'The Vision' is a genuine curiosity and, thanks to the creative talent
assembled on both sides of the camera, a beguiling one. It was made for the
BBC's Screen Two strand (1985-98) by David Thompson,
Norman Stone and William Nicholson,
the producer-director-writer team which cut its teeth on
documentaries for the Corporation's religious broadcasting department before
moving into drama with Martin Luther, Heritic (tx. 8/11/1983) and the
award-winning Shadowlands (tx. 22/11/1985). In 1986 Thompson thought of a story
about rightwing Christian fundamentalists setting up a satellite television
network in Europe, with the aim of winning a perceived battle for the hearts,
minds and political direction of the continent.
The concept was none too fanciful. Russia under Gorbachev was being watched
with apprehension by the American right. 'Televangelists' like Jerry
Falwell and Pat Robertson - both mentioned in Nicholson's script - were bashing
their Bibles, and fattening their wallets, at peak time. In Britain, media giant
Robert Maxwell - also name-checked by Nicholson - was a looming presence. Rupert
Murdoch's Sky Channel was about to launch in Ireland. Politicians and
broadcasting authorities were being schmoozed, as was the public: there was talk
of satellite dishes being handed out for nothing to new customers. And serious
attention was being paid to some forceful women on the world and corporate
stages.
Events, and those driving them, provided a rich seam for the dramatist, one
mined so effectively by Nicholson that his lucid, intelligent and sardonic
script enticed an outstanding quartet of principal players: Lee Remick, Eileen
Atkins, Helena Bonham Carter and, at their head, Dirk Bogarde, who hadn't acted
in a BBC television drama for four decades. He gives a characteristically subtle
performance as washed-up former television presenter James 'Gentle Jim'
Marriner, who is almost literally seduced into joining the People Channel by its
cool, beautiful, obsessive, power-dressed boss, Grace Gardner (Remick).

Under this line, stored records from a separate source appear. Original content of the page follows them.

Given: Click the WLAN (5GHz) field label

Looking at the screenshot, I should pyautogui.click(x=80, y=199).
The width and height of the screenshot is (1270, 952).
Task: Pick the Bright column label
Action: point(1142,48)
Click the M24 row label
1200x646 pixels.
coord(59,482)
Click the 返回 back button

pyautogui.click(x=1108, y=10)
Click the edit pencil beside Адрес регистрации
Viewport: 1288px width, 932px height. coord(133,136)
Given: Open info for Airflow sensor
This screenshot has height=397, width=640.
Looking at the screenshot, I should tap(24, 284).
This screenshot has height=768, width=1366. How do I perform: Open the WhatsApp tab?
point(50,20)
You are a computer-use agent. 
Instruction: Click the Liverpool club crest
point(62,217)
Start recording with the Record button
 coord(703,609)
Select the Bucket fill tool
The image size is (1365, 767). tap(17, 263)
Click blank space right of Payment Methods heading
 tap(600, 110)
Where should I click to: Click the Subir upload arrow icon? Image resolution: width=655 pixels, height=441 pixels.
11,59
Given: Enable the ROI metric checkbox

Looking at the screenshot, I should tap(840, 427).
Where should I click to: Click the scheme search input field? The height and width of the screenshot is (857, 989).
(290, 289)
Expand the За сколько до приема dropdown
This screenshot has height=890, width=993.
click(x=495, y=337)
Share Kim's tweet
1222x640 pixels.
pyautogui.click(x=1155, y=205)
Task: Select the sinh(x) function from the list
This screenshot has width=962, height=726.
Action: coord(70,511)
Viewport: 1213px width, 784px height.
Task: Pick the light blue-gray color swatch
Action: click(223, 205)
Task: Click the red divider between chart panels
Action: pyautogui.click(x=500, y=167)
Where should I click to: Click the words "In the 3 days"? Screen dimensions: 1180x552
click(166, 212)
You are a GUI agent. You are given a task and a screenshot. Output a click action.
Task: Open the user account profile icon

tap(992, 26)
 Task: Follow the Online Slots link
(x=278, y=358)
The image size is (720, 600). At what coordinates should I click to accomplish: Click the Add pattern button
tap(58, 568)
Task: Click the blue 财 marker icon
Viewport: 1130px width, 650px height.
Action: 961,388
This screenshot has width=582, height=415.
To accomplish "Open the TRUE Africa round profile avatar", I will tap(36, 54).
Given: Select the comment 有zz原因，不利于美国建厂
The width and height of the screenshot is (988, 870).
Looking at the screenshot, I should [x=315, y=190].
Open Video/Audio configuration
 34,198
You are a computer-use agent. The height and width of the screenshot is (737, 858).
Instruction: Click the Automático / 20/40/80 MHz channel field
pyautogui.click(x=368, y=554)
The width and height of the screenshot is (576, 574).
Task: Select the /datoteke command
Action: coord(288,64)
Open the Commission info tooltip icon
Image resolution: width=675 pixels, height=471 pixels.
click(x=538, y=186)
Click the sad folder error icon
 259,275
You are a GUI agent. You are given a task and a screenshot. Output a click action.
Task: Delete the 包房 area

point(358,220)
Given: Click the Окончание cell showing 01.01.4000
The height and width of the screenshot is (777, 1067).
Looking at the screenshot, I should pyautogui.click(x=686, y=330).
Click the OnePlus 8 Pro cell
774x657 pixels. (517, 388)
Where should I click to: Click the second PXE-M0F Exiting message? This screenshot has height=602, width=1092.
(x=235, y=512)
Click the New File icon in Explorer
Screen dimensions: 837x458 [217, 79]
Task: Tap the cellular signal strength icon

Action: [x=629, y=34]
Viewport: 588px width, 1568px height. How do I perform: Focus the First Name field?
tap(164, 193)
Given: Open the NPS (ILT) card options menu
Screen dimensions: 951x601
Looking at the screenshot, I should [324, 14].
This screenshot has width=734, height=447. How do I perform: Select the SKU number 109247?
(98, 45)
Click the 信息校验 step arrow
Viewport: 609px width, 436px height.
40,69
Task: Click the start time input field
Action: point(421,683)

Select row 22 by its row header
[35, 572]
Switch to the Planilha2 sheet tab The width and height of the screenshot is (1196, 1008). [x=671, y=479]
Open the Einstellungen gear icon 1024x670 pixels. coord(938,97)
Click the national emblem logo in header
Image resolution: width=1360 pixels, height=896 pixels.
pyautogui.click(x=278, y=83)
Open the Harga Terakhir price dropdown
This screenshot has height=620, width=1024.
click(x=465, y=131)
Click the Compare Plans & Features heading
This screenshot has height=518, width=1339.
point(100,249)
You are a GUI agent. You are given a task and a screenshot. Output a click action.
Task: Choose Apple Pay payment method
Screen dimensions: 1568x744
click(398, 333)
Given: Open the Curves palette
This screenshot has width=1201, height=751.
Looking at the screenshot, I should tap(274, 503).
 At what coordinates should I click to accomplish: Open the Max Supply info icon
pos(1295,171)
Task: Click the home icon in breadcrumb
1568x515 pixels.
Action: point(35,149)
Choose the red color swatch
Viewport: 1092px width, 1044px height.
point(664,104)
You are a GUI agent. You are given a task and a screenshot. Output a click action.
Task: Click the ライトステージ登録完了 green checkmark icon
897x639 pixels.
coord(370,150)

The blessing of this production, hugely ambitious in scale and scope, is that
it never loses sight of the domestic, the quotidian. The scenes involving
Marriner's wife Helen (Atkins) and daughter Jo (Bonham Carter) are intensely
moving, and are played with a quiet discretion that makes the single eruption of
familial fury - when Jo discovers her father's infidelity from the newspapers -
all the more lacerating.
Thanks to tight direction, fine performances and a subject that resonates
once more in the wake of 2011's media scandals, 'The Vision' belies its years.